Facebook outage

As the whole Internet knows, Facebook and other stuff they own were all down for several hours a few days ago. They were off the network entirely: DNS couldn't resolve their host names. A post from Cloudflare describes what happened from the outside, including explaining how some of the key parts work (like BGP and Autonomous Systems, terms I learned this week), and a post from Facebook explains what happened inside.

From Cloudflare:

Due to Facebook stopping announcing their DNS prefix routes through BGP, our and everyone else's DNS resolvers had no way to connect to their nameservers. Consequently, 1.1.1.1, 8.8.8.8, and other major public DNS resolvers started issuing (and caching) SERVFAIL responses.

But that's not all. Now human behavior and application logic kicks in and causes another exponential effect. A tsunami of additional DNS traffic follows.

This happened in part because apps won't accept an error for an answer and start retrying, sometimes aggressively, and in part because end-users also won't take an error for an answer and start reloading the pages, or killing and relaunching their apps, sometimes also aggressively.

[...] So now, because Facebook and their sites are so big, we have DNS resolvers worldwide handling 30x more queries than usual and potentially causing latency and timeout issues to other platforms.

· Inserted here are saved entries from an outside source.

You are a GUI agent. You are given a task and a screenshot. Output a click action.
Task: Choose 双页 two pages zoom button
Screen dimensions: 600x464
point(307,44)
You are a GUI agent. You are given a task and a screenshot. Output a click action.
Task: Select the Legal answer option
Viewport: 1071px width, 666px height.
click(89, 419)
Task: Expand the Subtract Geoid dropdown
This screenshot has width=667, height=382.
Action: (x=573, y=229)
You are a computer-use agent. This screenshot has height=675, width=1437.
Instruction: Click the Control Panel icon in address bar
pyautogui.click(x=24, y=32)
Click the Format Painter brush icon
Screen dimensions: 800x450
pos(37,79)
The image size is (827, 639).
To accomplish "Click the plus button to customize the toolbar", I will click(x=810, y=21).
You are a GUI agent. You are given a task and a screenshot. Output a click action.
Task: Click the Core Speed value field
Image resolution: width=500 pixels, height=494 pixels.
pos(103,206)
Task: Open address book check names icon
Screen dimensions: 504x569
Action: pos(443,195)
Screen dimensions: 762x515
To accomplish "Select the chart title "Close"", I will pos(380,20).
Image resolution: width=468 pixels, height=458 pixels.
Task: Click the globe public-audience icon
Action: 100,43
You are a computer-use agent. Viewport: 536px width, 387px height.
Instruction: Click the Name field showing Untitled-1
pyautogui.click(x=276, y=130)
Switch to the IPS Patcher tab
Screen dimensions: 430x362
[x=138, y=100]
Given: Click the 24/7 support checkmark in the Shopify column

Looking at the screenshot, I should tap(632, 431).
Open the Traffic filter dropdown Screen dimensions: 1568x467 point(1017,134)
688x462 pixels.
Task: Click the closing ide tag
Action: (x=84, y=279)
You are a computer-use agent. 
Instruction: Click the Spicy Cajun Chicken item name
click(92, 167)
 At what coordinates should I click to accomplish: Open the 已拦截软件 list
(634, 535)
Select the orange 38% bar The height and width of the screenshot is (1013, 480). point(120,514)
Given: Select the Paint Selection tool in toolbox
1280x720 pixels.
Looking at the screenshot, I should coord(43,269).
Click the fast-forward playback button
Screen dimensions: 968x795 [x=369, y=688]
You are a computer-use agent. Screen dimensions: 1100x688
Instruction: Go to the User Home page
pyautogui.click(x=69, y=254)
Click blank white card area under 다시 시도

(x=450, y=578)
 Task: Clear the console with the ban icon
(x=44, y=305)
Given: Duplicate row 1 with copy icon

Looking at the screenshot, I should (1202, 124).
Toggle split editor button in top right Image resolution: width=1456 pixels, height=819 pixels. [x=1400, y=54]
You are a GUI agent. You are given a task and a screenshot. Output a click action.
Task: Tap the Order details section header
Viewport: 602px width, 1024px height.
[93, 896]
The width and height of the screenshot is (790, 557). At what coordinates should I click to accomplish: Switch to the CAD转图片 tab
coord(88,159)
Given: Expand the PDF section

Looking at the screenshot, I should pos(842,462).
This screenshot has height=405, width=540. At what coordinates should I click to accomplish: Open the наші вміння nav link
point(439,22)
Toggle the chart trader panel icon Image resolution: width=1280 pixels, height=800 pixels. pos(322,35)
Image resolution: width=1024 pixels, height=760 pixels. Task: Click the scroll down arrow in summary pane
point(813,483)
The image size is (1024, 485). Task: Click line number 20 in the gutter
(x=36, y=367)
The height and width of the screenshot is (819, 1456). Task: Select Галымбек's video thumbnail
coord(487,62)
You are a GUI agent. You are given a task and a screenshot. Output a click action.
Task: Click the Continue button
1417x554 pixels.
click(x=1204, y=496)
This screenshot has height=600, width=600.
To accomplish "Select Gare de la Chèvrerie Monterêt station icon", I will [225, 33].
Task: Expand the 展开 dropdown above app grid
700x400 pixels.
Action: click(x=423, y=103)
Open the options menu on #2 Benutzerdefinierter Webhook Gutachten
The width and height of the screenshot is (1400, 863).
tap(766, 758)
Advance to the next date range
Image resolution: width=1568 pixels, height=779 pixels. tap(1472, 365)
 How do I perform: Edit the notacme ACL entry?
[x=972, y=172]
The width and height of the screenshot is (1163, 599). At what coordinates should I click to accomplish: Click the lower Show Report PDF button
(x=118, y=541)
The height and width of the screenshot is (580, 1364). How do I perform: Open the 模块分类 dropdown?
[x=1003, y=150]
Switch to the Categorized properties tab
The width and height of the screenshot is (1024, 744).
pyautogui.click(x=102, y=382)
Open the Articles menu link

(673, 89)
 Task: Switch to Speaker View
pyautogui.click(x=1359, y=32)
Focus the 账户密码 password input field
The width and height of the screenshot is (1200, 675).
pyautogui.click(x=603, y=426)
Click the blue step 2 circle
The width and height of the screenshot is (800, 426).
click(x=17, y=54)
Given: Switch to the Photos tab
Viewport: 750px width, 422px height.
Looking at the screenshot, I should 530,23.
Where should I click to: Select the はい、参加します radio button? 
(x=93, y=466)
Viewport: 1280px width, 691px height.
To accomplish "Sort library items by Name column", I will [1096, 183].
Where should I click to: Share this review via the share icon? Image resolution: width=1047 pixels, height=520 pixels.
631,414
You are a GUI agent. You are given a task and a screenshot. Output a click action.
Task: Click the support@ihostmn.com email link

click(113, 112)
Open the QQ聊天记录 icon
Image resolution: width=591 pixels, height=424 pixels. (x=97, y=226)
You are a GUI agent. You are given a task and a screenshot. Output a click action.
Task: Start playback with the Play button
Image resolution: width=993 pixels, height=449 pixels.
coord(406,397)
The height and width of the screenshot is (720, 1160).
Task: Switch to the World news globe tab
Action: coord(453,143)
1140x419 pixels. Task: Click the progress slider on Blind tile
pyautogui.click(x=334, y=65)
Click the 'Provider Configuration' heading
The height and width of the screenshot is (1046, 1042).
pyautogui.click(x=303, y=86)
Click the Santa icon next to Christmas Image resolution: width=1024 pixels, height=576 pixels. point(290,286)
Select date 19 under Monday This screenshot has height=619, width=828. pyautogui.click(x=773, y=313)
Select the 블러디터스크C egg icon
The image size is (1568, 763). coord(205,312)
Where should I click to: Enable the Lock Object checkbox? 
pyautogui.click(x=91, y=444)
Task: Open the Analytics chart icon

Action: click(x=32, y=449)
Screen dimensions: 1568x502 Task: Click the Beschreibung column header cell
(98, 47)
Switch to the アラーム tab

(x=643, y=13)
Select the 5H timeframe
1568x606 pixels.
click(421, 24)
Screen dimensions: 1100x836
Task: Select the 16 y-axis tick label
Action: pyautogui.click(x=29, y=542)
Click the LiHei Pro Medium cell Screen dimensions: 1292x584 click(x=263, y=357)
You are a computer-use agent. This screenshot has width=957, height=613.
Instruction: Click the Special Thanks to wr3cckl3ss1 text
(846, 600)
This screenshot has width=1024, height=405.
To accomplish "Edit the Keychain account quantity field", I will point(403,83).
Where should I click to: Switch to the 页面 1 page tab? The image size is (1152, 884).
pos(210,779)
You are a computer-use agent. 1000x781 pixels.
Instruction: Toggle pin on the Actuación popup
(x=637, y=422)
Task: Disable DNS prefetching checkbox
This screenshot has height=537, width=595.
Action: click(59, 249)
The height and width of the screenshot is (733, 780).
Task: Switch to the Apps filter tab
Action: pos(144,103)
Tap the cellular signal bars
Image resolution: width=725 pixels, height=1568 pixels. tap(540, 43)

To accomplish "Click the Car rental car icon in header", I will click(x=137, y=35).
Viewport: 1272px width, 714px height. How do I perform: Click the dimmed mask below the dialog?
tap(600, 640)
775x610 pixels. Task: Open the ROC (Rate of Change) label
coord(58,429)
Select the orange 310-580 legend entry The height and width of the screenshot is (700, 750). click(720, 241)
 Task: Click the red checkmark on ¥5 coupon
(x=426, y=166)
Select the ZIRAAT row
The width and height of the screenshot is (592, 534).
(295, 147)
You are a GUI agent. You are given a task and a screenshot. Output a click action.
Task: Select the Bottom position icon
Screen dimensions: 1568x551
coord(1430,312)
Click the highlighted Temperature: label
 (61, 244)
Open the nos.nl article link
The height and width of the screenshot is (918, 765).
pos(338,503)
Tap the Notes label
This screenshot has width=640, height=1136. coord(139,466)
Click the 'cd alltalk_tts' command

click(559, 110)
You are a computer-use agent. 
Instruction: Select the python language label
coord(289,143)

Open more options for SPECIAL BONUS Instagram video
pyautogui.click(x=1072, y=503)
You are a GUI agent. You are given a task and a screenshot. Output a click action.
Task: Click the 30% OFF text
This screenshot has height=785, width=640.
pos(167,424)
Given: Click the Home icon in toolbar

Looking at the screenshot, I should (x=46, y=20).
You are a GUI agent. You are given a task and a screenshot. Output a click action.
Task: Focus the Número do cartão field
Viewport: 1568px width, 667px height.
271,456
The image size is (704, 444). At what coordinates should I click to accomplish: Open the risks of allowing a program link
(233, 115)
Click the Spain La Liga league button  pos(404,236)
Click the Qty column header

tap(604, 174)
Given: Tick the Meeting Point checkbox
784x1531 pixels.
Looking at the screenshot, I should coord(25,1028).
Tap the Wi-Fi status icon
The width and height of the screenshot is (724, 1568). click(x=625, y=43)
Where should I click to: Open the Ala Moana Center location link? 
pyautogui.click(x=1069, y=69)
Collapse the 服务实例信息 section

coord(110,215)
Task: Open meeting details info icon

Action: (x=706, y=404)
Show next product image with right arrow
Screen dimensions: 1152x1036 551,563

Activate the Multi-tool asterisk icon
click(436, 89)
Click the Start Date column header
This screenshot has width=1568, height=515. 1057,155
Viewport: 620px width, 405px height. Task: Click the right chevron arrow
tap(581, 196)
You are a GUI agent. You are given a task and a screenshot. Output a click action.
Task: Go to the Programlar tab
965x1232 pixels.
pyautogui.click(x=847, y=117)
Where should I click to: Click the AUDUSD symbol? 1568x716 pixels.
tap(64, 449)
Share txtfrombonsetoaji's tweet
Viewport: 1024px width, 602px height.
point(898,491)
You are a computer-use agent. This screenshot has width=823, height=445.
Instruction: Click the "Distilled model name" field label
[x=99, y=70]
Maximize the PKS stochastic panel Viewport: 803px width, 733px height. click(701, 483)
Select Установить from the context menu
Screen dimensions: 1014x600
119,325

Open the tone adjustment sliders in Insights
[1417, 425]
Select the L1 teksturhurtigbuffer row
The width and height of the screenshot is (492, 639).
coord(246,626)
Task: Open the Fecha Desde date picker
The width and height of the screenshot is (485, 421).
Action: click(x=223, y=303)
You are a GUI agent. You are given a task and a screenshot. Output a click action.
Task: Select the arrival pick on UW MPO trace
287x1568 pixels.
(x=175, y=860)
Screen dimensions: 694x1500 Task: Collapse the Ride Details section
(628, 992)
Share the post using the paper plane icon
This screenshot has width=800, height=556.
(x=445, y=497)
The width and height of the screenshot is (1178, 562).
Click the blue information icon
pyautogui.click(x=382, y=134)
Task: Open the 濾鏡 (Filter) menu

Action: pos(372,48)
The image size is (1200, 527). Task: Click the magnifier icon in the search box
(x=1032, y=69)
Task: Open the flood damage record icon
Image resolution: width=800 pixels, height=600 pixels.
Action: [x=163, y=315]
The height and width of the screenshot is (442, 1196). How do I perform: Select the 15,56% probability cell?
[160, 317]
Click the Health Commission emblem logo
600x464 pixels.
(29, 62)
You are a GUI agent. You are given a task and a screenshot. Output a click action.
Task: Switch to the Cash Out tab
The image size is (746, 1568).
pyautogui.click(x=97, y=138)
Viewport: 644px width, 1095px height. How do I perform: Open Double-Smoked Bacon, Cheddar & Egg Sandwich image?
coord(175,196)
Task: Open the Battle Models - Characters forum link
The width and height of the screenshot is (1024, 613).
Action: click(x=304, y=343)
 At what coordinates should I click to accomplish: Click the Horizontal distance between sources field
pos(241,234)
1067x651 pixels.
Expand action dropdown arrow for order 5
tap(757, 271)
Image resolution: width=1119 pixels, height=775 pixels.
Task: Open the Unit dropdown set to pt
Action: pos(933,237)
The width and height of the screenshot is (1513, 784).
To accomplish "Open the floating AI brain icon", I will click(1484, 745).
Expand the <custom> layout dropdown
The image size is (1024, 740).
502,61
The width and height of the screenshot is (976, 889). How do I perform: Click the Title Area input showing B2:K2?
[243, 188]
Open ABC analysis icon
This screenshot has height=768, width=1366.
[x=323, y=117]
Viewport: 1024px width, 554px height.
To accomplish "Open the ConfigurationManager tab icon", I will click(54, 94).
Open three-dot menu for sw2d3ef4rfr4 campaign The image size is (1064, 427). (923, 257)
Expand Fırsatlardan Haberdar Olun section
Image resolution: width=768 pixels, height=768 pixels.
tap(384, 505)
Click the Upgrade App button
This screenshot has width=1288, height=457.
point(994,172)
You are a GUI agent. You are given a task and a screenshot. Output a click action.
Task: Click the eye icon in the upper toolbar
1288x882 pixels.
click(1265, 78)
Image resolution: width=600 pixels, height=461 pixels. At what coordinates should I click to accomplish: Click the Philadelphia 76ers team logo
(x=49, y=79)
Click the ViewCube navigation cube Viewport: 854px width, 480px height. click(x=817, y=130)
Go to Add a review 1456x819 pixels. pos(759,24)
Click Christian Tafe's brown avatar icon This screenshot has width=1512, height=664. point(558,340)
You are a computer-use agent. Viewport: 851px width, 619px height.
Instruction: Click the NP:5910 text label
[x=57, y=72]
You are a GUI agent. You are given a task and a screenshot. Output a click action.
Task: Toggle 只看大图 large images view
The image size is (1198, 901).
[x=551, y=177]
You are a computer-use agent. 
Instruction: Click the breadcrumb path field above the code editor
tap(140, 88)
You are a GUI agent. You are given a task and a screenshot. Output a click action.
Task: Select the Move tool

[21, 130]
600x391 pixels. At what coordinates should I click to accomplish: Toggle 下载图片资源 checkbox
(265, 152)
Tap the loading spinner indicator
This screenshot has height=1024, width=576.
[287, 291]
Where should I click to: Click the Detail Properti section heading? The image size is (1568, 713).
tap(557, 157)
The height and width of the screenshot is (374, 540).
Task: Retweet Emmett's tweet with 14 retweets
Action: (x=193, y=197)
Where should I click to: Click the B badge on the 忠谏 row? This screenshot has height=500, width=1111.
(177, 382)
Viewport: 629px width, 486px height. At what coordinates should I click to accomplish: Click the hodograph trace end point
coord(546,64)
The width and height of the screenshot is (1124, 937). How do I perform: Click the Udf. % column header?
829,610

Also, today I learned that Cloudflare owns 1.1.1.1. They don't seem old enough to have been issued that; did they buy it from someone?

From Facebook:

When you open one of our apps and load up your feed or messages, the app’s request for data travels from your device to the nearest facility, which then communicates directly over our backbone network to a larger data center. [...] The data traffic between all these computing facilities is managed by routers, which figure out where to send all the incoming and outgoing data. And in the extensive day-to-day work of maintaining this infrastructure, our engineers often need to take part of the backbone offline for maintenance — perhaps repairing a fiber line, adding more capacity, or updating the software on the router itself.

This was the source of yesterday’s outage. During one of these routine maintenance jobs, a command was issued with the intention to assess the availability of global backbone capacity, which unintentionally took down all the connections in our backbone network, effectively disconnecting Facebook data centers globally. Our systems are designed to audit commands like these to prevent mistakes like this, but a bug in that audit tool prevented it from properly stopping the command.

This change caused a complete disconnection of our server connections between our data centers and the internet. And that total loss of connection caused a second issue that made things worse.

To ensure reliable operation, our DNS servers disable those BGP advertisements if they themselves can not speak to our data centers, since this is an indication of an unhealthy network connection.

And then the measures that protect their data centers from tampering kicked in when engineers tried to fix it.

They don't say, and I don't know, what the command was that was meant to query the network and actually shut it down. Yes they had (faulty) auditing, but I have more fundamental questions, like: was there no "this will take down the network; are you sure? (Y/N)" check in that command?


Edited to add: I just came across a good explanation by mdlbear.